December 19, 2024

Dec 19: Building offline: mail storage

Technical

Neil Jenkins

Chief Product Officer

This is the nineteenth post in the Fastmail Advent 2024 series. The previous post was Dec 18: Building offline: syncing changes back to the server. The next post is Dec 20: How Fastmail uses Fastmail!.

Yesterday, we looked at how we store changes you make offline so we can accurately and efficiently sync them back to the server when you come online. Today, we’ll discuss why email is special, and what else we do to make this super fast, with support for full-text search offline.

Why offline email is hard

As discussed earlier, because we use JMAP for all of our APIs, once we can implement generic offline support and have it work for everything (currently 56 data types and counting in our app!). However, mail is special. And the reason it’s special is purely the volume of data.

Most web apps severely underestimate how small their data is. In almost all cases, you will be more efficient and way faster to just suck it all into memory and do a linear filter pass whenever you need to query it. This is the difference between response as-you-type autocomplete and frustrating loading spinners on each key stroke. Even for users with 10,000 contacts this is only a few megabytes of data — perfectly cacheable.

Email is different though. We have users with millions of messages. Even with attachments handled separately in JMAP, each message could have hundreds of kilobytes of HTML as the body. But we expect opening a mailbox to load a listing pretty much instantly, and searches to be fast too.
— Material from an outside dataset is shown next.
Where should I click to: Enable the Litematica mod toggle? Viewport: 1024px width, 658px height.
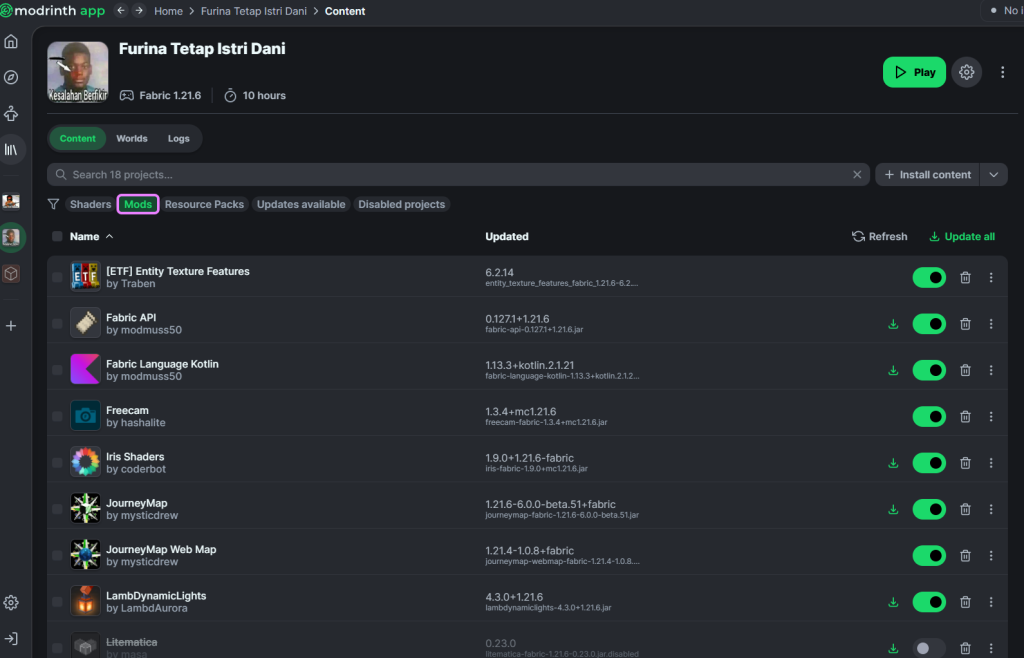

To make this work, we have to add a number of tricks to our standard offline approach.

Splitting the data

The first trick is to split the data into two separate object stores:

EmailMetadata: this stores just the data that’s not parsed from the email content, like the id, thread id, keywords it has, and mailboxes it’s in. This keeps it small, but crucially also contains all the mutable data. This is treated like our standard JMAP object store for a data type.
EmailContent: this stores the email content; who it was sent from/to, the subject, body, list of attachments (but not the attachment data itself) etc.

Due to the volume of data, we can’t load everything at once. We page in the data in stages instead:

We fetch a list of just the ids and create placeholder entries in the EmailMetadata object store.
We page in the metadata and basic headers (like to/from/subject) for all messages in batches. This gives us everything we need to show the listing for any folder or label.
We page in the body for pinned and recent messages, or everything if the user has selected this option in settings, again in batches.
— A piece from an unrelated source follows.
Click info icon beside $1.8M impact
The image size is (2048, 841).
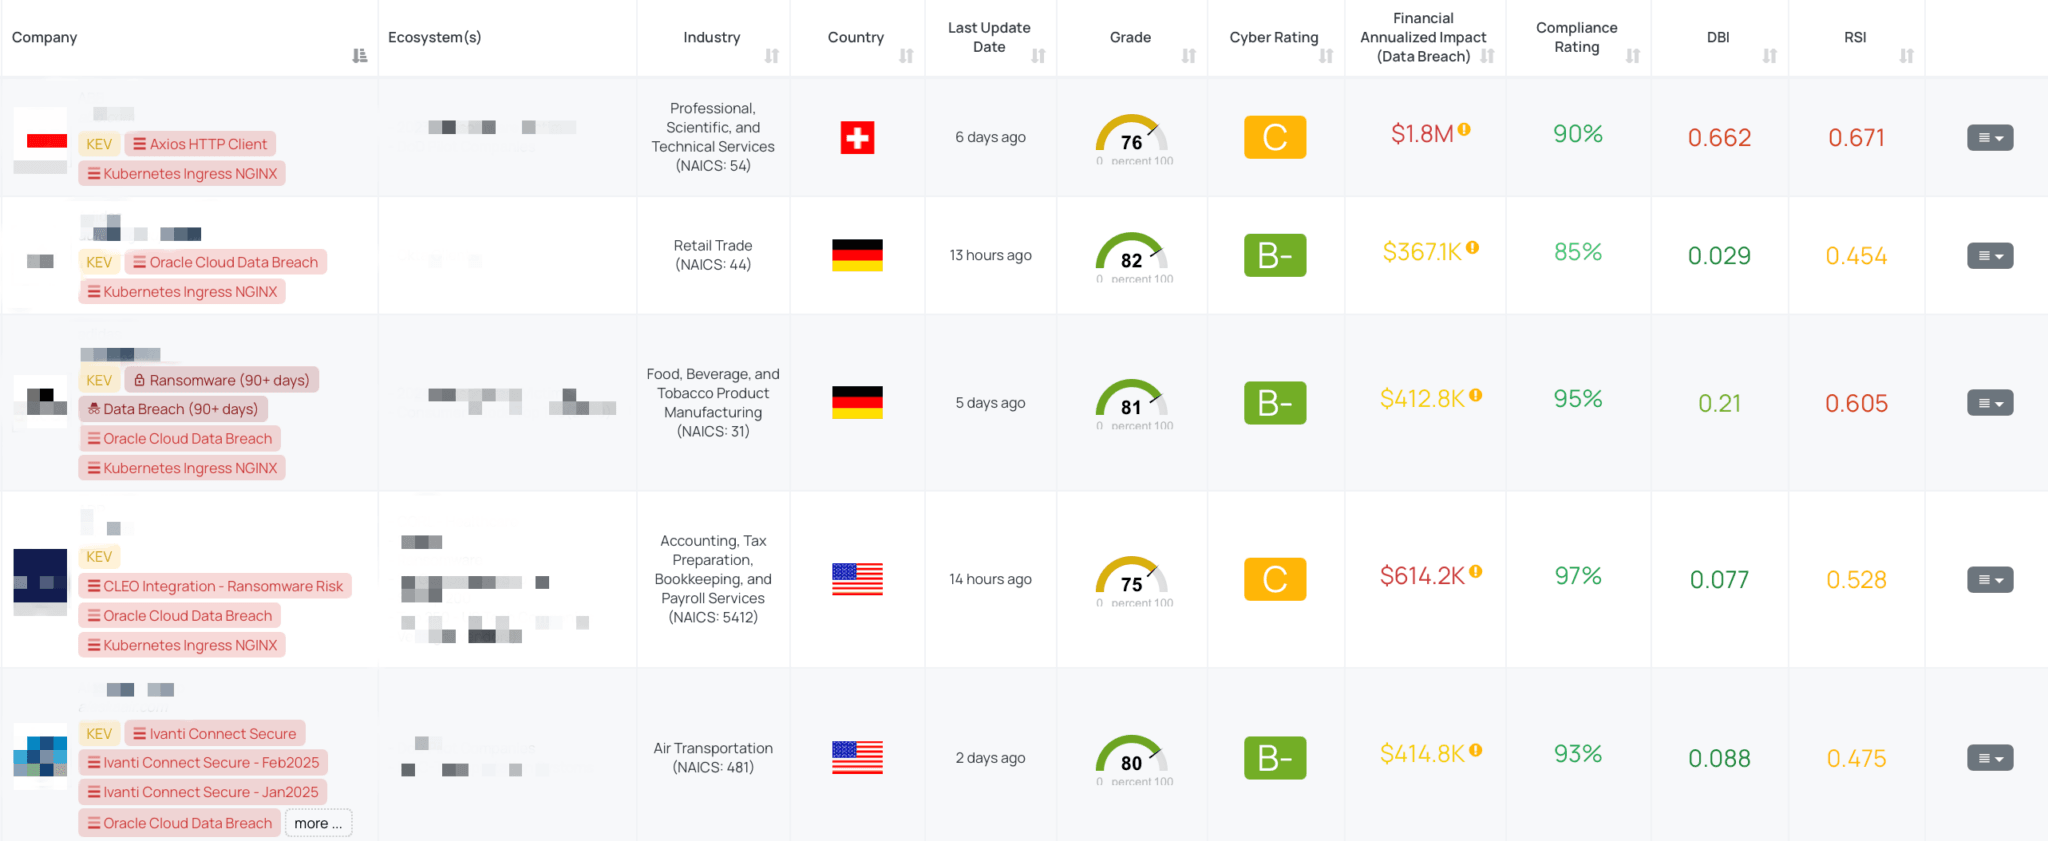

This split is useful, because for most queries we can get away with just loading the metadata into memory, not the content. This is a big saving in time and memory when deserialising the objects from the underlying datastore.

Efficient mailbox querying

A linear pass through all the metadata is surprisingly tractable, even for large mailboxes, however it’s slower than we want for common queries (like opening your inbox). This is where we introduce a couple of extra custom indexes — separate object stores we are careful to update in lock step with any changes to our data.

The first of these is EmailMailboxes. This stores an entry for each addition or removal of a message from a folder/label, allowing us to both very efficiently compute the list of messages/conversations in a particular mailbox, and also calculate a delta update to the query when making changes.

The key for this object store is:

[MAILBOX_ID, REMOVED_MODSEQ, ADDED_MODSEQ];

The values look like:

[EMAIL_ID, THREAD_ID, DATE, IS_UNREAD];

Whenever a message is added to a mailbox, a new entry is created. ADDED_MODSEQ is the current “updated” moseq of the message, and REMOVED_MODSEQ is 0.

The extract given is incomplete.